(Records for processing)
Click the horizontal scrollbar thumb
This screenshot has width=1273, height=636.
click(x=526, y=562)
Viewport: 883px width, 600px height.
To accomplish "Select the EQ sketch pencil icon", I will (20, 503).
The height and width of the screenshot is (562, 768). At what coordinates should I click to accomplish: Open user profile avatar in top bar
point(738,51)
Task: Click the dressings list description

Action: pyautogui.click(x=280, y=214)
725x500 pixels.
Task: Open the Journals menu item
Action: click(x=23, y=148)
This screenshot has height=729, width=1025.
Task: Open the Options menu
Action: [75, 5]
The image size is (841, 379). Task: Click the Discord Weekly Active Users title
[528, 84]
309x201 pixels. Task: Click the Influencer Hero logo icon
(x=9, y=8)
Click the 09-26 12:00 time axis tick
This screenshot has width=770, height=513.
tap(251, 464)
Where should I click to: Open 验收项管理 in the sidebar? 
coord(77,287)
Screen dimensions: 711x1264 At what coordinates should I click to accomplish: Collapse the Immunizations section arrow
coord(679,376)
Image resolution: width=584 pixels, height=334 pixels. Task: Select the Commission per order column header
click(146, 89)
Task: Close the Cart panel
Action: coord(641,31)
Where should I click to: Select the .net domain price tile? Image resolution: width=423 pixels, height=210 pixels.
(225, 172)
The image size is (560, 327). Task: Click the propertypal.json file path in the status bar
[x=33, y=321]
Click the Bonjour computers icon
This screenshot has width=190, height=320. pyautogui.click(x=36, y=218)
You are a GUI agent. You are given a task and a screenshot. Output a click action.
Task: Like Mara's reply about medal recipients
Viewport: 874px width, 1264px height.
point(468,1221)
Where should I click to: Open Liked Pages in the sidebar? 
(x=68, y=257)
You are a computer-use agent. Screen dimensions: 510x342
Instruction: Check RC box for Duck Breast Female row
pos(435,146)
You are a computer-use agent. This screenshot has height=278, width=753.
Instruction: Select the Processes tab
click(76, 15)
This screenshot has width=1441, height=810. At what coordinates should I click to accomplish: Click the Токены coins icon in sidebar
(End Records for processing)
▸ **What you will do**
Word for word, transcribe the complete listing.

▸ **Answer to the problem**
Click the horizontal scrollbar thumb
This screenshot has width=1273, height=636.
click(x=526, y=562)
Viewport: 883px width, 600px height.
To accomplish "Select the EQ sketch pencil icon", I will (20, 503).
The height and width of the screenshot is (562, 768). At what coordinates should I click to accomplish: Open user profile avatar in top bar
point(738,51)
Task: Click the dressings list description

Action: pyautogui.click(x=280, y=214)
725x500 pixels.
Task: Open the Journals menu item
Action: click(x=23, y=148)
This screenshot has height=729, width=1025.
Task: Open the Options menu
Action: [75, 5]
The image size is (841, 379). Task: Click the Discord Weekly Active Users title
[528, 84]
309x201 pixels. Task: Click the Influencer Hero logo icon
(x=9, y=8)
Click the 09-26 12:00 time axis tick
This screenshot has width=770, height=513.
tap(251, 464)
Where should I click to: Open 验收项管理 in the sidebar? 
coord(77,287)
Screen dimensions: 711x1264 At what coordinates should I click to accomplish: Collapse the Immunizations section arrow
coord(679,376)
Image resolution: width=584 pixels, height=334 pixels. Task: Select the Commission per order column header
click(146, 89)
Task: Close the Cart panel
Action: coord(641,31)
Where should I click to: Select the .net domain price tile? Image resolution: width=423 pixels, height=210 pixels.
(225, 172)
The image size is (560, 327). Task: Click the propertypal.json file path in the status bar
[x=33, y=321]
Click the Bonjour computers icon
This screenshot has width=190, height=320. pyautogui.click(x=36, y=218)
You are a GUI agent. You are given a task and a screenshot. Output a click action.
Task: Like Mara's reply about medal recipients
Viewport: 874px width, 1264px height.
point(468,1221)
Where should I click to: Open Liked Pages in the sidebar? 
(x=68, y=257)
You are a computer-use agent. Screen dimensions: 510x342
Instruction: Check RC box for Duck Breast Female row
pos(435,146)
You are a computer-use agent. This screenshot has height=278, width=753.
Instruction: Select the Processes tab
click(76, 15)
This screenshot has width=1441, height=810. At what coordinates should I click to accomplish: Click the Токены coins icon in sidebar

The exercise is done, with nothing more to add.